When you repeat the entries below, keep each word exactly as it is and drop the pictures.

━━ DATA FOR REVIEW ━━

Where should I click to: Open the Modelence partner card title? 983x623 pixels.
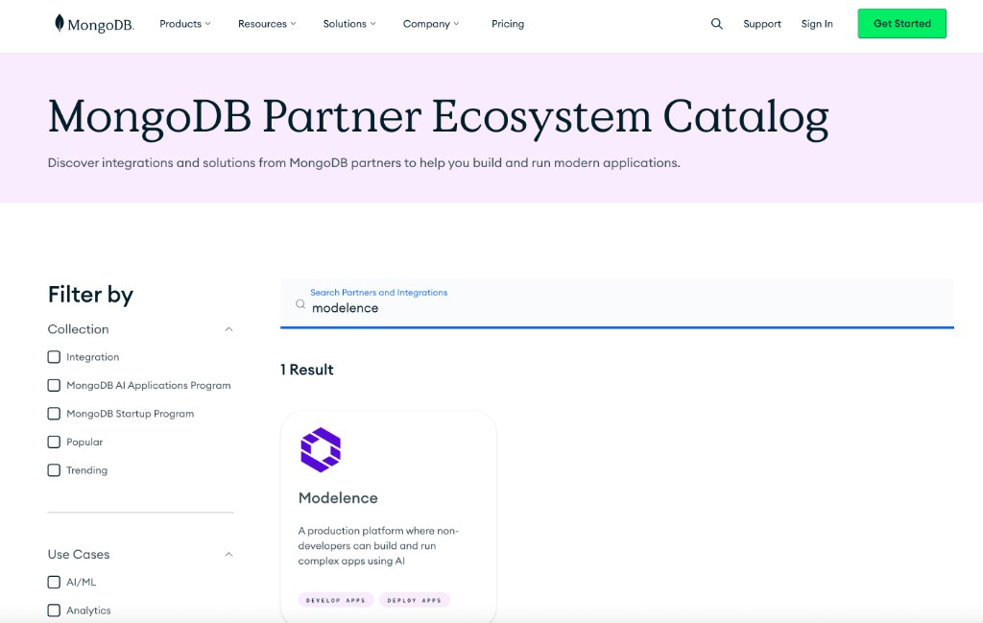point(338,498)
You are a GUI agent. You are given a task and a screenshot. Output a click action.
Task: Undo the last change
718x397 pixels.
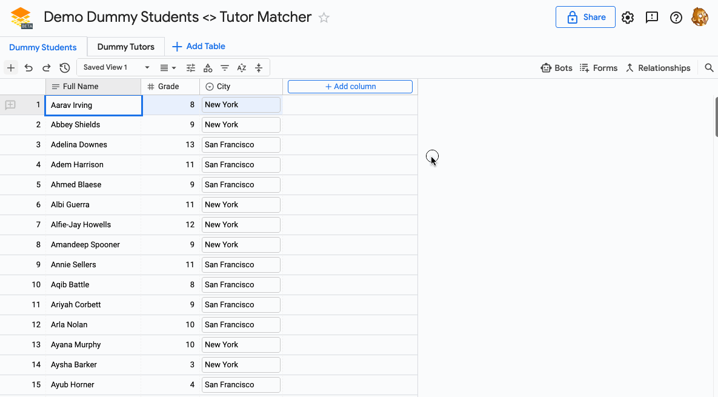pos(28,67)
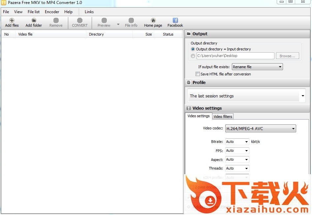Expand the Video codec dropdown
The width and height of the screenshot is (312, 215).
click(x=261, y=129)
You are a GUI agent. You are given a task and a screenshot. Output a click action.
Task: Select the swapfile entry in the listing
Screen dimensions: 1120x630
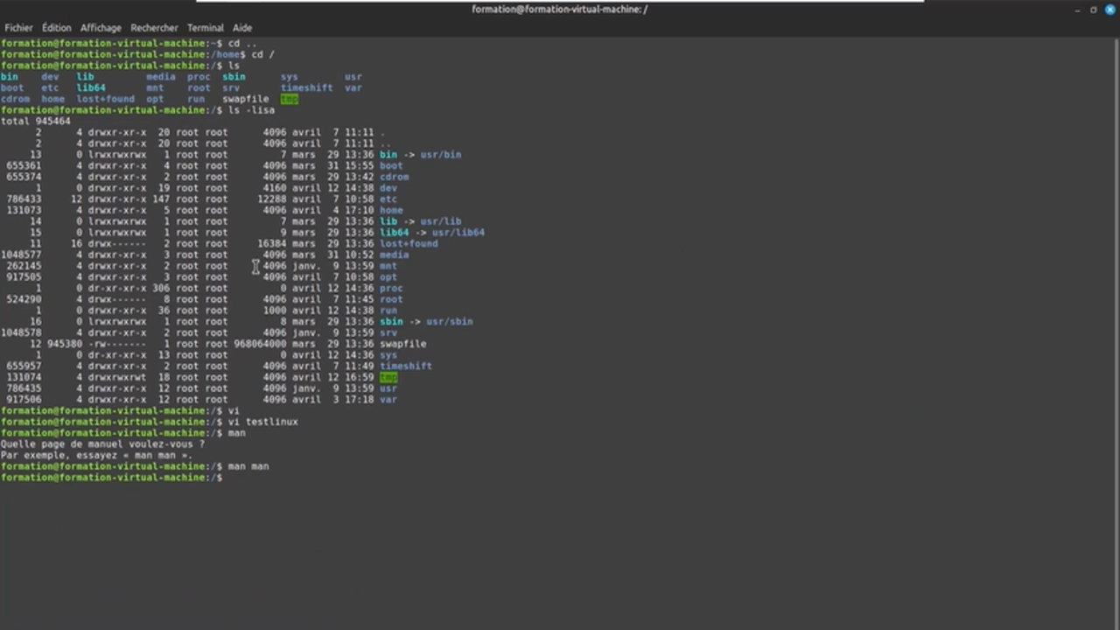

━━━

- EXPECTED ANSWER:
Where should I click to: Open the Modelence partner card title? 983x623 pixels.
point(338,498)
You are a GUI agent. You are given a task and a screenshot. Output a click action.
Task: Undo the last change
718x397 pixels.
pos(28,67)
Expand the Video codec dropdown
The width and height of the screenshot is (312, 215).
click(x=261, y=129)
You are a GUI agent. You are given a task and a screenshot. Output a click action.
Task: Select the swapfile entry in the listing
Screen dimensions: 1120x630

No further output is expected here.